Non-melanoma skin cancer is known to affect more than 250,000 Americans each year, and is directly linked to exposure to ultraviolet (UV) radiation.1 Although UV-mediated biomarkers indicating damage from UV radiation have been identified, detecting these biomarkers is time consuming and invasive. In their publication, Yanyan Wang et al. (2012) have hypothesized that a common bacteria present on the skin’s surface can show effects of UV radiation and may lead to the prediction of skin cancer before symptoms occur.2
The skin bacteria chosen for this study, Propionibacterium acnes (P. acnes), make up greater than 60% of bacteria present on the human face.3 When skin is exposed to UV radiation, P. acnes is also exposed and produces porphyrins, which absorb light and produce free radicals.4 To measure porphyrins in P. acnes, cultured colonies were treated with 5-aminolevulinic acid (ALA) to further increase the amount of porohyrins produced5; these were visible via fluorescence.

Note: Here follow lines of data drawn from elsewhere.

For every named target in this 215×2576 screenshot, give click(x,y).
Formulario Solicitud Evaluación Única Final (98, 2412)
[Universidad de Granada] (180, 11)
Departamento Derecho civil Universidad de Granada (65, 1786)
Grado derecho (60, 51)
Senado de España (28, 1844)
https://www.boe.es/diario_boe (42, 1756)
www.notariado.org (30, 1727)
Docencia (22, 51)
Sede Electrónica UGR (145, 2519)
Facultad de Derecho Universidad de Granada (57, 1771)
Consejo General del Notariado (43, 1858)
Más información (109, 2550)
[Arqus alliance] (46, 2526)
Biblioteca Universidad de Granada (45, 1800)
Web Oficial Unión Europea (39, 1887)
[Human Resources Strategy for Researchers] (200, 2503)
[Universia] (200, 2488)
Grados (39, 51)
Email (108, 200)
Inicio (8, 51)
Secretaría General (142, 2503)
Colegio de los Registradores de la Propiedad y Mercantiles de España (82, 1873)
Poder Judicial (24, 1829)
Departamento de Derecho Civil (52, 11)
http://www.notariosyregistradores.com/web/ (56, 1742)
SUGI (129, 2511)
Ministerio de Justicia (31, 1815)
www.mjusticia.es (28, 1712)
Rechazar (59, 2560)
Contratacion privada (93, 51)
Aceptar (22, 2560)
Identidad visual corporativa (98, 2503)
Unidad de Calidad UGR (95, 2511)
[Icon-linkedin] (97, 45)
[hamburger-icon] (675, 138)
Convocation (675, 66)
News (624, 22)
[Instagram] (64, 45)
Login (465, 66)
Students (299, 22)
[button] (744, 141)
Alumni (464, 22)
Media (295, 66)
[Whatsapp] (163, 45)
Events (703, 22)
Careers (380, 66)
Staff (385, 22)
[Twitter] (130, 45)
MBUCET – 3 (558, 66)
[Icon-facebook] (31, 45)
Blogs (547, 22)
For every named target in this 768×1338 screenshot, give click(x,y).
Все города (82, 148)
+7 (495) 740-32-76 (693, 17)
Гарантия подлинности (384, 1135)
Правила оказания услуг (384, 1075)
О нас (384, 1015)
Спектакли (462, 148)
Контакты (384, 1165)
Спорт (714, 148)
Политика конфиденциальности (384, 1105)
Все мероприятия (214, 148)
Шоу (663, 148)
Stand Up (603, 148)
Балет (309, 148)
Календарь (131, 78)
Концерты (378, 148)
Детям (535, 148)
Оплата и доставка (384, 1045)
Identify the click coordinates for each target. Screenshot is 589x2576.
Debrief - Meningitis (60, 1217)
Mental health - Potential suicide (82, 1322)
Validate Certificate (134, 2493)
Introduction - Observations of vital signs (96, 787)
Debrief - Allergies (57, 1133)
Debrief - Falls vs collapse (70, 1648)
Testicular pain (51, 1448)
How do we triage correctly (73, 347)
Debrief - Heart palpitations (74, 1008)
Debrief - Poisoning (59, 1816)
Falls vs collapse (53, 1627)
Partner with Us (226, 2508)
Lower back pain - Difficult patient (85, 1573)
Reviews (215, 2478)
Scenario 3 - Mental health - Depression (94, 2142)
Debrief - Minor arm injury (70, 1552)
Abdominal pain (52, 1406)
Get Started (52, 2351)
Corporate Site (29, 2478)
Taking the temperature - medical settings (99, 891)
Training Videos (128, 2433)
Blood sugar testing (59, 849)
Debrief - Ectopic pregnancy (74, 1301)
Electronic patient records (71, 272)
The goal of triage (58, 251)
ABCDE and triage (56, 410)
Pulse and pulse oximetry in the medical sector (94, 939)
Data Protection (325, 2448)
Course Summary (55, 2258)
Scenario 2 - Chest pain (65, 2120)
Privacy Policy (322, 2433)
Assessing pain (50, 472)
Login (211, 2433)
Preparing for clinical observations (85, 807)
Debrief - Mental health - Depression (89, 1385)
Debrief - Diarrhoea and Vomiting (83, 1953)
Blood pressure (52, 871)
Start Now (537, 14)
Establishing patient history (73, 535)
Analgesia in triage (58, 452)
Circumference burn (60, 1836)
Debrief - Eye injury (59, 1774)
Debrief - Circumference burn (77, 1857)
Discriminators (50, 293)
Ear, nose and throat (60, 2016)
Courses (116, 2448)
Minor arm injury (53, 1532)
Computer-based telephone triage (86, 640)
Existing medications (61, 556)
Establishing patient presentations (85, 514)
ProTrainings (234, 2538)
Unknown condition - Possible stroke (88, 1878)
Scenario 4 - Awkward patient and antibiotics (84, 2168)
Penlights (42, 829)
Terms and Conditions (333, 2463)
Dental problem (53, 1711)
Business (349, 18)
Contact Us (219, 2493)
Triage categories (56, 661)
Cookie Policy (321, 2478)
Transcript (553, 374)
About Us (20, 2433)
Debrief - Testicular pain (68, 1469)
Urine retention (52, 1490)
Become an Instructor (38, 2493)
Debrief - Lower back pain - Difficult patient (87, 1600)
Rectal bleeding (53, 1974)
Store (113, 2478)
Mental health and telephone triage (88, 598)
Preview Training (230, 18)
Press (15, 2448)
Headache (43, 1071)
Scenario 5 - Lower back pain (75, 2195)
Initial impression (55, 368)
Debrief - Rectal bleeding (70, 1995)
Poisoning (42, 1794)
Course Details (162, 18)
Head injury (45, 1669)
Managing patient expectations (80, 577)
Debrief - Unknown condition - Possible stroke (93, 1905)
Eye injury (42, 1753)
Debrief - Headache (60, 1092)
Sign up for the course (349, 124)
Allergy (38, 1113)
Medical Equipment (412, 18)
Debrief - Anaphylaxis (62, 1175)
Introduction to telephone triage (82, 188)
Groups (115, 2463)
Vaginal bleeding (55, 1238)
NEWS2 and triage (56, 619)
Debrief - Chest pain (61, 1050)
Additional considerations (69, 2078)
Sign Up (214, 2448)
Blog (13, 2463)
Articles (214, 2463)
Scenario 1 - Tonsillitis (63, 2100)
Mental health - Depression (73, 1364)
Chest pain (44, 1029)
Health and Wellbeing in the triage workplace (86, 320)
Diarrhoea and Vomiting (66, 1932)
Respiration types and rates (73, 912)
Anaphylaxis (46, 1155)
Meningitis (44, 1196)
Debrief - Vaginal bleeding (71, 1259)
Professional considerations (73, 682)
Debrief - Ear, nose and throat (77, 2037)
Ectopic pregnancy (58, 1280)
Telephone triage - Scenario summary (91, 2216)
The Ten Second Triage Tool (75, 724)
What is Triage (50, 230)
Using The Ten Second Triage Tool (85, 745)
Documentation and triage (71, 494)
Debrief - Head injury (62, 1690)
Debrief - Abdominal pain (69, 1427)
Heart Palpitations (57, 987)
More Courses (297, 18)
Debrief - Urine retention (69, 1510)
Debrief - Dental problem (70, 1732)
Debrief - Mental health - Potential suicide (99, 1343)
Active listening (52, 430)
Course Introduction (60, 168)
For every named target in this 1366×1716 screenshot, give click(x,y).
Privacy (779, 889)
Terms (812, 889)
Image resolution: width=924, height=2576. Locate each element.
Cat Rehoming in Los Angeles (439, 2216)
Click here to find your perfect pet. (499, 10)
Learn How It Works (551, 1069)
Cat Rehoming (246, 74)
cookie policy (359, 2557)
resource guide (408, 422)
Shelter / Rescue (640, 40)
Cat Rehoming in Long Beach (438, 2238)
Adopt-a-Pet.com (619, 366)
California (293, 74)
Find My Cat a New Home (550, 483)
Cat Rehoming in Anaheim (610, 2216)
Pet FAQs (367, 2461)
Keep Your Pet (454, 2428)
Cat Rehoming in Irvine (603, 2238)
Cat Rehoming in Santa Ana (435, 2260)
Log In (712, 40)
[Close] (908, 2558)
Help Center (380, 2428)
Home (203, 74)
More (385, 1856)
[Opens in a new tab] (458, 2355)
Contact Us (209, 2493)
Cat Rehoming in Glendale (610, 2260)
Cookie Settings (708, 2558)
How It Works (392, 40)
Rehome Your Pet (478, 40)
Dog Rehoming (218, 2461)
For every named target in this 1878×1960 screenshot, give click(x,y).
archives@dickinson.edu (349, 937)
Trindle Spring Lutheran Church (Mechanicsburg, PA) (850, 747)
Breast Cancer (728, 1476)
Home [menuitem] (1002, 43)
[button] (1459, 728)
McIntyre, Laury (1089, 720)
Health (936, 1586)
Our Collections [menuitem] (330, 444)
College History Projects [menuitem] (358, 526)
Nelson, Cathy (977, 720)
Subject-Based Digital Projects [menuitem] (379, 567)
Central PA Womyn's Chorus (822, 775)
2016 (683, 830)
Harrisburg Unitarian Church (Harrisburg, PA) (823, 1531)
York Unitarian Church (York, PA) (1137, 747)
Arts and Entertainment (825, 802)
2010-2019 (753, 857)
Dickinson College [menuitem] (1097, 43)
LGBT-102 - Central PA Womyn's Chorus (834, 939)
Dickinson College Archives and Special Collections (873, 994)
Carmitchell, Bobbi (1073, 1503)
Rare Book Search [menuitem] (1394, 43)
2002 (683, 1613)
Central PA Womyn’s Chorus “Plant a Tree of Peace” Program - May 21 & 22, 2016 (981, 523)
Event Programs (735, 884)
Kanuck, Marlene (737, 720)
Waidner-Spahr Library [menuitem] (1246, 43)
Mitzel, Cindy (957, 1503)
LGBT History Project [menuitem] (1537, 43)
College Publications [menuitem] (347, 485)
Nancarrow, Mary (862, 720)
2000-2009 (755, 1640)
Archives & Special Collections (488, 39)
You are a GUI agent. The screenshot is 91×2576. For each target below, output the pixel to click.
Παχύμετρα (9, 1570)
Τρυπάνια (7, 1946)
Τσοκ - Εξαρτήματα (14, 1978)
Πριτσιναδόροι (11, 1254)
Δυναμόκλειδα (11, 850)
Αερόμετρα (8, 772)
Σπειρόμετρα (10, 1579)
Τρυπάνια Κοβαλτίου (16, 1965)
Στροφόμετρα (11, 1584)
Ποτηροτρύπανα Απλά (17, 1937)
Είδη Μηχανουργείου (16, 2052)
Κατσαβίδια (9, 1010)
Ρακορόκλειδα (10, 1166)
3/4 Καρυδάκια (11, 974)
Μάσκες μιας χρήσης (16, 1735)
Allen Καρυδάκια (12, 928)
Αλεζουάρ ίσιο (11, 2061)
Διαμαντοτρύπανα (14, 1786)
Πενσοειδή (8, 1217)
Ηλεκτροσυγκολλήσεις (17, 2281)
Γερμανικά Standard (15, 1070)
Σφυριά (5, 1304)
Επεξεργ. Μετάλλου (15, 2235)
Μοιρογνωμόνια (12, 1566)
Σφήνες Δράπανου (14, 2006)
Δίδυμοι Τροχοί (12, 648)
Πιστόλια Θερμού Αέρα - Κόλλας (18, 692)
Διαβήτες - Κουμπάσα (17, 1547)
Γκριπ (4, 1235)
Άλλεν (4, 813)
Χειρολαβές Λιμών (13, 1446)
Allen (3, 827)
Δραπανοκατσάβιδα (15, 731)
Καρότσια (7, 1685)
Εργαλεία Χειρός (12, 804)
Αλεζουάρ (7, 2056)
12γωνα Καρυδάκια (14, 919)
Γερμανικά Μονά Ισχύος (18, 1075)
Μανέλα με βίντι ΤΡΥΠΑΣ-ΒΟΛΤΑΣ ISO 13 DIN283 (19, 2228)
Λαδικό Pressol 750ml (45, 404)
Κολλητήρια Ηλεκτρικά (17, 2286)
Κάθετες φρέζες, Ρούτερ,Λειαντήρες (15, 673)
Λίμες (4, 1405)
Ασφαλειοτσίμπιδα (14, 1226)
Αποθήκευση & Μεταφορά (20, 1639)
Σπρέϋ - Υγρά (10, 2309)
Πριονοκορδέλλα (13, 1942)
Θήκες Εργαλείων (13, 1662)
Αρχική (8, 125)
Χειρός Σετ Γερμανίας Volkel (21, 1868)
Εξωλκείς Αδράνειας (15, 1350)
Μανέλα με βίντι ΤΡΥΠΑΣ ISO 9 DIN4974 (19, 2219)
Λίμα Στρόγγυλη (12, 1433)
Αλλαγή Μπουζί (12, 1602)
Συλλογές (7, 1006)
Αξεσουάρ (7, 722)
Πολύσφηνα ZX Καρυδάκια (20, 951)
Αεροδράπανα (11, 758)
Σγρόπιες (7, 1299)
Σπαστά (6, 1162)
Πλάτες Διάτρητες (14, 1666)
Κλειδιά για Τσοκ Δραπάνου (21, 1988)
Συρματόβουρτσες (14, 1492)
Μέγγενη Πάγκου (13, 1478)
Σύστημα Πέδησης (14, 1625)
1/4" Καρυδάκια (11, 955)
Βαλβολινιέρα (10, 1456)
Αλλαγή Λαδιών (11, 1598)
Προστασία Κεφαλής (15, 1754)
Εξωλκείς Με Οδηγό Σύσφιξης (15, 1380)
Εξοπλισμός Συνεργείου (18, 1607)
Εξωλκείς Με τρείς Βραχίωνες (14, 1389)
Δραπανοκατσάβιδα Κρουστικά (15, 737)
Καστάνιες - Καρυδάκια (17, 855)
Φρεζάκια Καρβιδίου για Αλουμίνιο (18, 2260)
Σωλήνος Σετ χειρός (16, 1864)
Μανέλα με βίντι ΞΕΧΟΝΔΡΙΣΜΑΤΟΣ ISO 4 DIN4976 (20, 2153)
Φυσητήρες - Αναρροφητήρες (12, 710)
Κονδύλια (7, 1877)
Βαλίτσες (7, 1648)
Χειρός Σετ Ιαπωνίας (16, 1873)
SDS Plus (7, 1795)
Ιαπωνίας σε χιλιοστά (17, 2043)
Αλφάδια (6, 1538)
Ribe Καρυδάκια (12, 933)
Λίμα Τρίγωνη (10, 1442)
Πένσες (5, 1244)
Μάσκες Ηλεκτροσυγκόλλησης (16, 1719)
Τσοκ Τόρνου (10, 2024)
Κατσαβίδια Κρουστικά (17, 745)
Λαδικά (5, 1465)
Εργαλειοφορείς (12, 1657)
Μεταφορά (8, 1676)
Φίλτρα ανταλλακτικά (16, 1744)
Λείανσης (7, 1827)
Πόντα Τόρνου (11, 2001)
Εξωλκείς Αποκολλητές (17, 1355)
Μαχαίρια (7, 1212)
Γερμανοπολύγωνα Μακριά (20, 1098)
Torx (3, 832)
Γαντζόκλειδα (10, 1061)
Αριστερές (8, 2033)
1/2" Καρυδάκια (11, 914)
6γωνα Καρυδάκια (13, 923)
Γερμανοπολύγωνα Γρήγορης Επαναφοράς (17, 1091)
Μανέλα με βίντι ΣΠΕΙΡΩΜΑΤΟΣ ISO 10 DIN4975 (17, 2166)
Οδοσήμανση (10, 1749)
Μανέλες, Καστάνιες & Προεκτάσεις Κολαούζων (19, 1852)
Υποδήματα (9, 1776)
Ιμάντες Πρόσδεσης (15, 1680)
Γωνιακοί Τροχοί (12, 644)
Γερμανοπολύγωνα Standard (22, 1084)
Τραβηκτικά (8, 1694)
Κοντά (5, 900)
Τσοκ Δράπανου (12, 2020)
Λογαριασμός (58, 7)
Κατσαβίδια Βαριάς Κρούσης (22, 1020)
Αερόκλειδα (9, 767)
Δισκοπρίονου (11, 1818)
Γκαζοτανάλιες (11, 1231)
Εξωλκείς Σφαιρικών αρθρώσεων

By increasing the amount of UV-B radiation from 0 to 100 mJ/cm2, the production of porphyrins decreased over time, which suggests a change in chemical makeup in response to increased levels of radiation.
Mice treated with P. acnes and exposed to UV-B radiation exhibited a decrease in porphyrin production. The epidermis of the treated mice also developed cyclobutane pyrimidine dimers, which is evidence of DNA damage. Mass spectrometric analysis via a linear trap quadrupole (LTQ)-Orbitrap XL (Thermo Scientific) displayed five peptides oxidized by UV-B and seven peptides de-oxidized by UV-B exposure. To compare porphyrin production and protein oxidation/de-oxidation of P. acnes in response to non-UV radiation, P.acnes was exposed to gamma radiation (60Co). Analysis using mass spectrometry on an LTQ-Orbitrap XL spectrometer (Thermo Scientific) revealed that five P. acnes proteins were oxidized after UV-B exposure and seven oxidized peptides derived from five P. acnes proteins were de-oxidized after UV-B exposure. Wang et al. plan to investigate dosage of UV-B radiation and establish UV-B-specific signatures based on the rate of UV-B-specific oxidation/de-oxidation of P. acnes over time. They hope this information will lead to further understanding of UV radiation and enhance diagnostics concerning skin cancer and exposure to radiation.
1. Talbott, E.O., and Craun, G.F. (1995) Introduction to Environmental Epidemiology, Boca Raton, FL: CRC Press.
2. Wang, Y., et al. (2012) “The response of human skin commensal bacteria as a reflection of UV radiation: UV-B decreases porphyrin production,” PLoS One, 7(10), e47798, doi: 10.1371/journal.pone.0047798.
3. Grice, E.A., and Segre, J.A. (2011) “The skin microbiome,” Nature Reviews: Microbiology, 9(4) (pp. 244–53).
4. Afonso, S.G., Enriquez de Salamanca, R., and Batlle, A.M. (1999) “The photodynamic and non-photodynamic actions of porphyrins,” The Brazillian Journal of Medical and Biological Research, 32(3) (pp. 255–66).
5. Ramstad, S., Le Anh-Vu, N., and Johnsson, A. (2006, January) “The temperature dependence of porphyrin production in Propionibacterium acnes after incubation with 5-aminolevulinic acid (ALA) and its methyl ester (m-ALA),” The Photochemical and Photobiological Sciences, 5(1) (pp. 66–72).